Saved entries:
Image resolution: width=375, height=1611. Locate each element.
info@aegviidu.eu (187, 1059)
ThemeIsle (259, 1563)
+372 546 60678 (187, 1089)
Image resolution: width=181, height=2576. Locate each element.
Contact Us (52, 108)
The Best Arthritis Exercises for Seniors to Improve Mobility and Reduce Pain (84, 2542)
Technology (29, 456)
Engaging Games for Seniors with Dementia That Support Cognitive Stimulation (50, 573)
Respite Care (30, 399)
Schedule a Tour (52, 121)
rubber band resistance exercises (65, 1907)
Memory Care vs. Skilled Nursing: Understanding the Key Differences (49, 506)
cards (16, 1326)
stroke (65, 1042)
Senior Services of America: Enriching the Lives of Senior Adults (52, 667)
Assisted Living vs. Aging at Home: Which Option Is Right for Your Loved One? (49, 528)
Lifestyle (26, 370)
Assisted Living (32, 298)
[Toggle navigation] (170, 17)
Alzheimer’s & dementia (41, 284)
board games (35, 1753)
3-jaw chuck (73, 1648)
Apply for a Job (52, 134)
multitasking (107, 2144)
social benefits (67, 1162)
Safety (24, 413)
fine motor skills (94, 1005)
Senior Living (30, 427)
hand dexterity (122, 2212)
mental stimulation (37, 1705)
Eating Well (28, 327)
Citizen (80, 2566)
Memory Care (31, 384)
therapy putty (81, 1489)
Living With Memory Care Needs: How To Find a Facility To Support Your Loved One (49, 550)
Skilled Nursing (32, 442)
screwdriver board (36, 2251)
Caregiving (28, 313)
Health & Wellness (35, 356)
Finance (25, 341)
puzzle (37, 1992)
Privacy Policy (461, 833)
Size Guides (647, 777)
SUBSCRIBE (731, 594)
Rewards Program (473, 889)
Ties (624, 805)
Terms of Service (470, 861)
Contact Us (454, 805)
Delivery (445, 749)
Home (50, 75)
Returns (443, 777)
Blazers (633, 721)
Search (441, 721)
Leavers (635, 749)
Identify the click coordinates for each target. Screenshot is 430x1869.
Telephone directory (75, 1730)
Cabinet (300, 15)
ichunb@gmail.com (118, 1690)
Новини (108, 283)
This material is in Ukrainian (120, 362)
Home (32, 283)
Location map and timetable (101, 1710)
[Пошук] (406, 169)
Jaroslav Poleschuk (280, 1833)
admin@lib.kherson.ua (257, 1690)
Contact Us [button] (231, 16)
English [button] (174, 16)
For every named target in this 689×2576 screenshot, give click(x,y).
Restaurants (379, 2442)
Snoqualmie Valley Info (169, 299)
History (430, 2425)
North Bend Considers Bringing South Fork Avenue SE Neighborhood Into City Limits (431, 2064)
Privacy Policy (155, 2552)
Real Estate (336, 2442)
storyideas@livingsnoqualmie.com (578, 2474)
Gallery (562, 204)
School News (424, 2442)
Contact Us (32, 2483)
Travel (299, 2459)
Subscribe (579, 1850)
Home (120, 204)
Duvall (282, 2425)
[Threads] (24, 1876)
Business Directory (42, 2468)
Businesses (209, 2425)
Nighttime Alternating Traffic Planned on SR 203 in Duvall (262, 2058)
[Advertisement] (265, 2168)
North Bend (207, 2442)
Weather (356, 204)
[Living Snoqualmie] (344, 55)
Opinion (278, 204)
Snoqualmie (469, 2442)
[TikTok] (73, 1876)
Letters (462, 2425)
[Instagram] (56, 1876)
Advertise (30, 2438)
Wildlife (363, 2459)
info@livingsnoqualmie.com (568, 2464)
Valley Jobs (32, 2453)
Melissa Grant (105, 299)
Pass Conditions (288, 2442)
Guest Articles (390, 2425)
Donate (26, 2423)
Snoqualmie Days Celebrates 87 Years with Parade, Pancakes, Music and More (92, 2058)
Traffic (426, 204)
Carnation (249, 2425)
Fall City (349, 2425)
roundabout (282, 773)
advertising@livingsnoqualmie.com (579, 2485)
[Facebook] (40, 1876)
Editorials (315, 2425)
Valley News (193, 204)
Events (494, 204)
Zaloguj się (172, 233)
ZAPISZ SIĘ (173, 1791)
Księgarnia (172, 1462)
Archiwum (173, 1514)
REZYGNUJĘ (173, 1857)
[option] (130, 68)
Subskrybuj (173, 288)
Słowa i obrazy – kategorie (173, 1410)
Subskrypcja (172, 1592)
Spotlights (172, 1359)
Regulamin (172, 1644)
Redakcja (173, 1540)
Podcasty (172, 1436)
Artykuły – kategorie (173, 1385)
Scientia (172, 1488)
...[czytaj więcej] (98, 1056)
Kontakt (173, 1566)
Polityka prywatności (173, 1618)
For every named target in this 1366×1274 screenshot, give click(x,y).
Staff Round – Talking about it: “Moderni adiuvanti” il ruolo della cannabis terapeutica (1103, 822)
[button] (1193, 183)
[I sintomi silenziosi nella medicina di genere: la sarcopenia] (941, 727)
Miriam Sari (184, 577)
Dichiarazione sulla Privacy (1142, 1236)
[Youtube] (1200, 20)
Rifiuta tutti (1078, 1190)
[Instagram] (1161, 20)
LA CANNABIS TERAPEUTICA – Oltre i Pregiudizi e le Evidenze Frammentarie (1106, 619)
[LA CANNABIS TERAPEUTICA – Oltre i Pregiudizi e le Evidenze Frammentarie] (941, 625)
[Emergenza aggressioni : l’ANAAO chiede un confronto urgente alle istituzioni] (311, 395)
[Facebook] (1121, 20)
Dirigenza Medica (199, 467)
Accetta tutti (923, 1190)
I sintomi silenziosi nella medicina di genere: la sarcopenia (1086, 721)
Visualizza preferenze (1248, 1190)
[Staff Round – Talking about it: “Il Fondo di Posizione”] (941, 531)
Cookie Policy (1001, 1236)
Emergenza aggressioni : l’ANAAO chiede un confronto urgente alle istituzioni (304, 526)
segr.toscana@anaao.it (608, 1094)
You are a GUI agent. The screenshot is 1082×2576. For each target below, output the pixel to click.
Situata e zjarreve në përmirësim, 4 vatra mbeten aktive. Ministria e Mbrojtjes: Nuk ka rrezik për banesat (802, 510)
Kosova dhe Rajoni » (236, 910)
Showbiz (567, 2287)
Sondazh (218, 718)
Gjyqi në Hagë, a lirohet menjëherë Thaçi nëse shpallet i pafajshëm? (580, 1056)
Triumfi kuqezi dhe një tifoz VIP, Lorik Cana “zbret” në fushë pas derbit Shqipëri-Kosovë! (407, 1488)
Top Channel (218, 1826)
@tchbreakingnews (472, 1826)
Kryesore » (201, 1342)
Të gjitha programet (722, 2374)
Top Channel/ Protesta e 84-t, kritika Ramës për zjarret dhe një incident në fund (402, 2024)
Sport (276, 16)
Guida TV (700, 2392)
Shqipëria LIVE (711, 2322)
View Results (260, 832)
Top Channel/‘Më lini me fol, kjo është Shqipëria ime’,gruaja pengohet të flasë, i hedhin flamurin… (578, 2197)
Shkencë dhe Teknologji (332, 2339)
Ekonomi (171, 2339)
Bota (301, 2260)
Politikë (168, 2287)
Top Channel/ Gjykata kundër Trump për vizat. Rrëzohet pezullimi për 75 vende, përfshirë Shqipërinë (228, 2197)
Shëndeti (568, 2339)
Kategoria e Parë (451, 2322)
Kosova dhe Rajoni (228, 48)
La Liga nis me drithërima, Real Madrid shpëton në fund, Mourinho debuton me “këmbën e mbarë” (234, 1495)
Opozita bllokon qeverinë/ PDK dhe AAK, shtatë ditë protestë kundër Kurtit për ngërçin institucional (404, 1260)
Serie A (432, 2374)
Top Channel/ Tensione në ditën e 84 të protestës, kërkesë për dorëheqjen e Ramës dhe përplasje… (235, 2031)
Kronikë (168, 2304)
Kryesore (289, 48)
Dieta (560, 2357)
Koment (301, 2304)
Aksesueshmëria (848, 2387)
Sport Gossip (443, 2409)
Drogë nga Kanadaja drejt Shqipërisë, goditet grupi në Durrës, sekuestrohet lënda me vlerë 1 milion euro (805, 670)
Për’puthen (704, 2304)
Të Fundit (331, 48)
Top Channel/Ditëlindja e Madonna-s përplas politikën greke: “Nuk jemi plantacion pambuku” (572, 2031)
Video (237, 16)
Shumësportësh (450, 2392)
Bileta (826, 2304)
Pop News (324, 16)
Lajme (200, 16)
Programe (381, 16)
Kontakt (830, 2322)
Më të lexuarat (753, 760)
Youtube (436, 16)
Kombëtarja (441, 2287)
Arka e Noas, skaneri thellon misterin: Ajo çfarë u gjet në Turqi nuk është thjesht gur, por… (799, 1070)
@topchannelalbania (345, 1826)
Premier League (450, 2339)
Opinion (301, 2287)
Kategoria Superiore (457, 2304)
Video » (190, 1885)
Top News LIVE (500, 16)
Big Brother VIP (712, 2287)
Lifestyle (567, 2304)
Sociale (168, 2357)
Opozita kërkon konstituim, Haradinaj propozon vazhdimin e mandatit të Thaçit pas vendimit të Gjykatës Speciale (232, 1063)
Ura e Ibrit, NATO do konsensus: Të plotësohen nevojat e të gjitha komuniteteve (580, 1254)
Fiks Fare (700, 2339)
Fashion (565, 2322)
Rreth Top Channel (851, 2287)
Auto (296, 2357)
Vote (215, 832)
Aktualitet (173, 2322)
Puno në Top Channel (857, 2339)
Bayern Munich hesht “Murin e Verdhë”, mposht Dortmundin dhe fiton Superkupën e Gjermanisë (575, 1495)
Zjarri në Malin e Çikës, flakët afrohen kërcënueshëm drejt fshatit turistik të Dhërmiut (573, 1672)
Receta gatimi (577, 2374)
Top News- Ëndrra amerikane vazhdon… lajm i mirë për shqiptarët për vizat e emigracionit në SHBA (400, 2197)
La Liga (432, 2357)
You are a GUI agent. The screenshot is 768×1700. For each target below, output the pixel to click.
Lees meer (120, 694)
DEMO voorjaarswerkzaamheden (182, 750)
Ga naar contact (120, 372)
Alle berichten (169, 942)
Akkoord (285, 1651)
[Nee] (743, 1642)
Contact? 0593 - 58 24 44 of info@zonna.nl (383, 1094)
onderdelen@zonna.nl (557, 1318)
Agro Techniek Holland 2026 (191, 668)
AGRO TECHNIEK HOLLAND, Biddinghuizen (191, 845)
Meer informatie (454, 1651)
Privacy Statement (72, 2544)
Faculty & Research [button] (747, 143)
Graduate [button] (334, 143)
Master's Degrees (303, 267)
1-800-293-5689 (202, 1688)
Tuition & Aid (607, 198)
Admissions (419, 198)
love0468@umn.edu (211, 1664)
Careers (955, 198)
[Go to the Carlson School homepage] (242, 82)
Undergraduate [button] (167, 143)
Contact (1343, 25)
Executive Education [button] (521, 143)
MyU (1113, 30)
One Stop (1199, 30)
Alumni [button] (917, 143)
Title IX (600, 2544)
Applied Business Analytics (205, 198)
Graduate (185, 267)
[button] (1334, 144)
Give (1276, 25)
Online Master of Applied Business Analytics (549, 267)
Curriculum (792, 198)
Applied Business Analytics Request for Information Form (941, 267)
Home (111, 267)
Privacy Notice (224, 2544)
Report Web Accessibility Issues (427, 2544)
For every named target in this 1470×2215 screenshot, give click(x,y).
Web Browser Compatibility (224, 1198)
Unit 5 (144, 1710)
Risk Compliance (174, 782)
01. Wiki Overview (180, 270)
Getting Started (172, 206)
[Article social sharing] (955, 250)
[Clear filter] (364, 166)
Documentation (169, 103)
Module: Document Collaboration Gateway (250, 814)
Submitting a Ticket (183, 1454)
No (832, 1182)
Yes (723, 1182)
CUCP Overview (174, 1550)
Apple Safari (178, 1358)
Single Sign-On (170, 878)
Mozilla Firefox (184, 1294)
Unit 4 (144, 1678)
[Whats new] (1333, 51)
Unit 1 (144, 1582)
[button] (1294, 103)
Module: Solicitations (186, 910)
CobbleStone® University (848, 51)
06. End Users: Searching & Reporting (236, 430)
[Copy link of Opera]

## Exercise
Write out exactly the lines that fall from the line with "MyU (1113, 30)" to the line with "Curriculum (792, 198)" in the records above, keeping both ends.

## Exercise output
MyU (1113, 30)
One Stop (1199, 30)
Alumni [button] (917, 143)
Title IX (600, 2544)
Applied Business Analytics (205, 198)
Graduate (185, 267)
[button] (1334, 144)
Give (1276, 25)
Online Master of Applied Business Analytics (549, 267)
Curriculum (792, 198)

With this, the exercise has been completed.